Gautam Adani receives USIBC Global Leadership Award; points out strategic areas for strengthening India-US partnerships
Founder and chairman of the Adani Group, Gautam Adani on 7 September was honoured with the USIBC 2022 Global Leadership Award. The theme of USIBC’s India Ideas Summit was ‘Maximizing the Next 75 Years of US-India Prosperity’ .
While receiving the award, Adani highlighted the need for strengthening India-US partnerships and pointed out four strategic areas like climate change, semiconductors, healthcare, defence and cyber where both India and US need to make a combined effort.
“There can be no disagreement that given the fast, evolving and new emerging global dynamics, the success of partnership between the two largest global democracies of India and the US will be one of the most defining relationships of this century,” he said.
Listing out imperatives for US-India engagement, Adani said the combined value of the GDP of the two nations in 2050 is expected to be a staggering USD 70 trillion dollars or 35-40 per cent of the global economy. By that year, the combined population of the two countries will be over 2 billion with a median age of less than 40 years as compared to the already median age of 44 in Europe and 40 in China.
“When seen through these lenses of economics and the raw power of consumption it is evident that the existing 150 billion dollars of bilateral trade between the US and India is no more than a speck in the ocean. Far more needs to be done,” he said.
As per Adani, the first and foremost strategic area is Climate Change.
Speaking about climate change, he said, “There has been a lot of talk about developed nations supporting developing nations. But far more needs to be done urgently. With signing of US Climate Bill into law, both nations must find a mechanism to benefit from this,” he said.
He further said that his ports-to-power conglomerate will build three giga factories for manufacturing solar modules, wind turbines, and hydrogen electrolyzers as part of a $70 billion investment in clean energy by 2030. These giga factories will “extend from polysilicon to solar modules, complete manufacturing of wind turbines, and the manufacturing of hydrogen electrolyzers,” he said.
This, he said, will generate an additional 45 GW of renewable energy to add to Adani group’s existing 20 GW capacity, as well as 3 million tons of hydrogen by 2030.
Second Second strategic area, he said, is semiconductors.
“We live in a world where semiconductors are essential to almost all sectors of the economy. The ongoing war has only accelerated this recognition. The paradox of capitalism is that India continues to be the best global pool for millions of engineers – especially for US companies – but the primary value addition to the businesses happens outside India,” he said.
The semiconductor industry is a classic example with more engineers deployed in India than anywhere else in the world, and yet, India has no semiconductor plant. India cannot remain dependent on global supply chains that are based on semiconductor nationalism and will need US support with technology transfer, he said.

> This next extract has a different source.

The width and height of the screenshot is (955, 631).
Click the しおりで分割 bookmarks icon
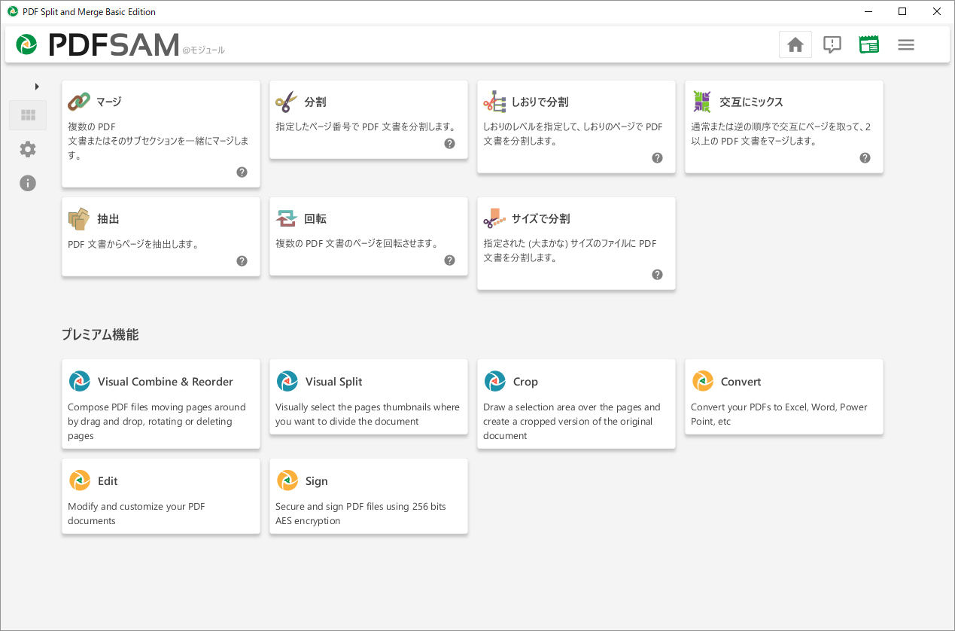[494, 102]
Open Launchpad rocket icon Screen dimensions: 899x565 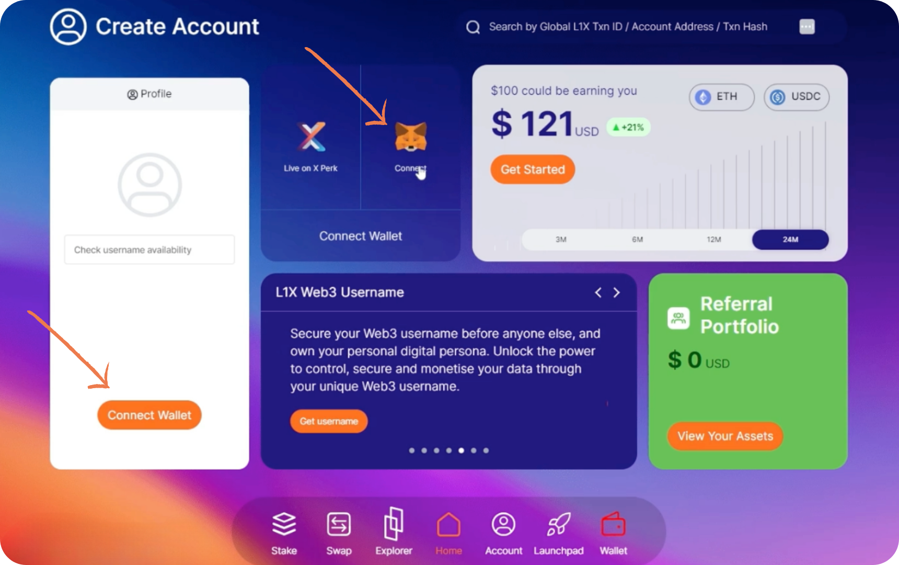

Speaking about the third strategic area, healthcare, Adani said, “We saw the way national priorities took over during the Covid-19 pandemic and the availability of vaccines became a game of votes and capitalism.”
He also said that vaccine collaboration between our nations must be high on our priority list and needs to be formalized in a mutually beneficial way.
As per Adani, Defence and Cyber are two critical areas that the US and India must work on.
“India needs support in both these areas and at this time we are just skimming the surface. These are two essential areas where our partnerships must span technology transfer to be able to build mutual confidence,” he said.
He further urged the USIBC to facilitate a broader platform that brings together executives from similar industries on both sides on a regular basis.
Given annually since 2007, the Global Leadership Award recognises top corporate executives from India and the US, who demonstrate an active and dynamic commitment to strengthening the US-India partnership, it added.
Previous recipients of this award include Jeff Bezos, founder, executive chairman and former president and CEO of Amazon; Sundar Pichai, CEO of Google; Adena Friedman, President and CEO of Nasdaq; Fred Smith, Founder and Chairman of FedEx Corporation; and Uday Kotak, CEO of Kotak Mahindra.